MP of Rajya Sabha for Uttar Pradesh
- In office 2014 – July 2022

Personal details
- Born: 18 July 1962 (age 63) Hamirpur, Uttar Pradesh, India
- Party: SP
- Spouse: Shakuntla Devi
- Children: 4
- Alma mater: Bundelkhand University
- Website: http://www.samajwadiparty.in

= Vishambhar Prasad Nishad =

Indian politician

 Vishambhar Prasad Nishad (born 18 July 1962) is an Indian politician from the Samajwadi Party. He served as a cabinet minister of the Uttar Pradesh government three times and became a member of parliament for Fatehpur (Lok Sabha constituency) in the 11th Lok Sabha in 1996.

Vishambhar Prasad Nishad received Sansad Ratna Award 2023 for his outstanding performance during their full term in Rajyasabha.

==Early life==
Nishad was born in the small village of Bada Kachhaar Hamirpur, India at his grandmother's home. His late father Shri Shrikrishna Nishad was a small farmer in Jhanjharipurwa, Banda. He studied at Pt. J. N. Degree College and Vishambhar Prasad Nishad, gained a master's degree in economics from Bundelkhand University, Jhansi, after completing LL.B. He married Smt Shakuntla Nishad on 20 April 1987, with whom he had two sons—Vivek and Akhil.

==Political career==

Nishad was elected to the Uttar Pradesh Legislative Assembly four times (1991, 1993, 2002 and 2007) for the Tindwari seat. He worked as a cabinet minister of fisheries, animal husbandry, revenue, Ambedkar Gram Sabha development, External Aided Project and mining. He played an important role in the release of Phoolan Devi, the Bandit Queen from Gwalior central jail in 1994, when he was a minister in the Uttar Pradesh government. He became a prominent Nishada face of Samajwadi Party among India's fishing community. Nishad was elected as member of Rajya Sabha on 12 June 2014 on vacant seat after Prof. S. P. Singh Baghel of BSP resigned. After completing his two years tenure, Nishad was reelected again for Rajya Sabha till 2022 in July 2016.

==Present activities==

As of 2012, Nishad held the post of National General Secretary of the Samajwadi Party as well as the State Party in charge of Madhya Pradesh. He joined the disciplinary committee of Samajwadi Party after the 2012 assembly election.

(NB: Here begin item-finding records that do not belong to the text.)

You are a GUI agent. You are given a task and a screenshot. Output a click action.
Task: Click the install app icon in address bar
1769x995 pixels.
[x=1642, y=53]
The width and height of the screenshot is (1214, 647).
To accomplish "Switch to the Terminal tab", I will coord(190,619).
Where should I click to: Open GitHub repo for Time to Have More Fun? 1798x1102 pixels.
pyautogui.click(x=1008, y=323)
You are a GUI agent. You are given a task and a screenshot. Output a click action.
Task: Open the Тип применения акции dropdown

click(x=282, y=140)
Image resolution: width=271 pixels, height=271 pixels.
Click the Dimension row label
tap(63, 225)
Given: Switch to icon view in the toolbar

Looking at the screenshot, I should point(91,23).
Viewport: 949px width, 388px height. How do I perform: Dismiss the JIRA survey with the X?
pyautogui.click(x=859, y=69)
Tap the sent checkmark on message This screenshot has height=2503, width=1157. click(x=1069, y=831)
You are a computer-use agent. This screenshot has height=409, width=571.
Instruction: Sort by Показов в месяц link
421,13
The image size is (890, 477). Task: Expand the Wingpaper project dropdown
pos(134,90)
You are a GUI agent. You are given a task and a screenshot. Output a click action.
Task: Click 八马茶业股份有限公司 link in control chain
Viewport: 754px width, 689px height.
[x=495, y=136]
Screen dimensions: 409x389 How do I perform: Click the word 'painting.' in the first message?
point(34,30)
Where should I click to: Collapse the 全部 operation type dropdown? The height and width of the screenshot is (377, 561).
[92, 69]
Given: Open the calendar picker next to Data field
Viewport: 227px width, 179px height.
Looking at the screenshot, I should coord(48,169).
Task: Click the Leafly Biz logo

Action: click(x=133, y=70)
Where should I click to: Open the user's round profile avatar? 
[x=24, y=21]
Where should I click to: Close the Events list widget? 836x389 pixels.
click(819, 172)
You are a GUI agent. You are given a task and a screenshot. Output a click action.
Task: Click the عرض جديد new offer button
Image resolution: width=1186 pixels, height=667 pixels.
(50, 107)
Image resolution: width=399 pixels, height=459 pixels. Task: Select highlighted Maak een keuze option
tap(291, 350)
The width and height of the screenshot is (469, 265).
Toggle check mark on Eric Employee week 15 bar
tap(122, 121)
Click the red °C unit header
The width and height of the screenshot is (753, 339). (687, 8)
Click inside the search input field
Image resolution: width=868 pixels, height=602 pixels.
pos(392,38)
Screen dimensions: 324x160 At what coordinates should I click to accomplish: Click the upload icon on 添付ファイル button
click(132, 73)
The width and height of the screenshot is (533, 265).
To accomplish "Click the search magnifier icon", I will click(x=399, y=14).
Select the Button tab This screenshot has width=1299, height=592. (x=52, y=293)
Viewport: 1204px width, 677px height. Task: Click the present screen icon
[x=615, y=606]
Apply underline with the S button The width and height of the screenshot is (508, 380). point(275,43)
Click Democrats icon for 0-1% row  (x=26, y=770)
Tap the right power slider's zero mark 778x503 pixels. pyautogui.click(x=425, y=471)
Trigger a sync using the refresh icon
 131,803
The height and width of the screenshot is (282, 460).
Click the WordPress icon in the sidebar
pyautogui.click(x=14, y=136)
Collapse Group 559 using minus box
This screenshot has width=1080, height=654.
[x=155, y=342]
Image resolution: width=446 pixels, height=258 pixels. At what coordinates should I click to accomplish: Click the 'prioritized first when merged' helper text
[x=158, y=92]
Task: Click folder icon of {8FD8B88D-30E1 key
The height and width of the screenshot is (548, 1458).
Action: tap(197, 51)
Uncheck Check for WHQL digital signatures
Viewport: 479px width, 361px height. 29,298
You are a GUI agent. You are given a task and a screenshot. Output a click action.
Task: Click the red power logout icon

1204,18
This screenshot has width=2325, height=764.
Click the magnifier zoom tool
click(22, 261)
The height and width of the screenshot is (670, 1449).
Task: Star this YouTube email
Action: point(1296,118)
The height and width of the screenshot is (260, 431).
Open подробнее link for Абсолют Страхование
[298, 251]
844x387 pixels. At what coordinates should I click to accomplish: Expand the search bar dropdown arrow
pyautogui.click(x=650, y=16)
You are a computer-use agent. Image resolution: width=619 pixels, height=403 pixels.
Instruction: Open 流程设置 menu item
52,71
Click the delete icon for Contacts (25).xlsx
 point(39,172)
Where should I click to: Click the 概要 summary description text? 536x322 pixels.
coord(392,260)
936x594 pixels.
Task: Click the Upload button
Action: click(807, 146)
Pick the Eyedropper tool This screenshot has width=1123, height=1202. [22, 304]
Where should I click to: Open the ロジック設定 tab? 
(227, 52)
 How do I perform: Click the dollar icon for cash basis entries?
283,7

Nishad announced his candidacy for the Hamirpur-Mahoba-Tindwari seat in the 2014 parliamentary election.

==Social work==

Nishad runs educational institutes in the remote area of Bundelkhand for the Nishada fisherman community in memory of the Nishada legend Ekalavya. In Parliament, he focused on reservation issues related to the problems of India's fishing communities. He is president of Samajwadi Kashyap Nishad Bind Turaha Ekta Mahasabha, which works to advance the fishing castes.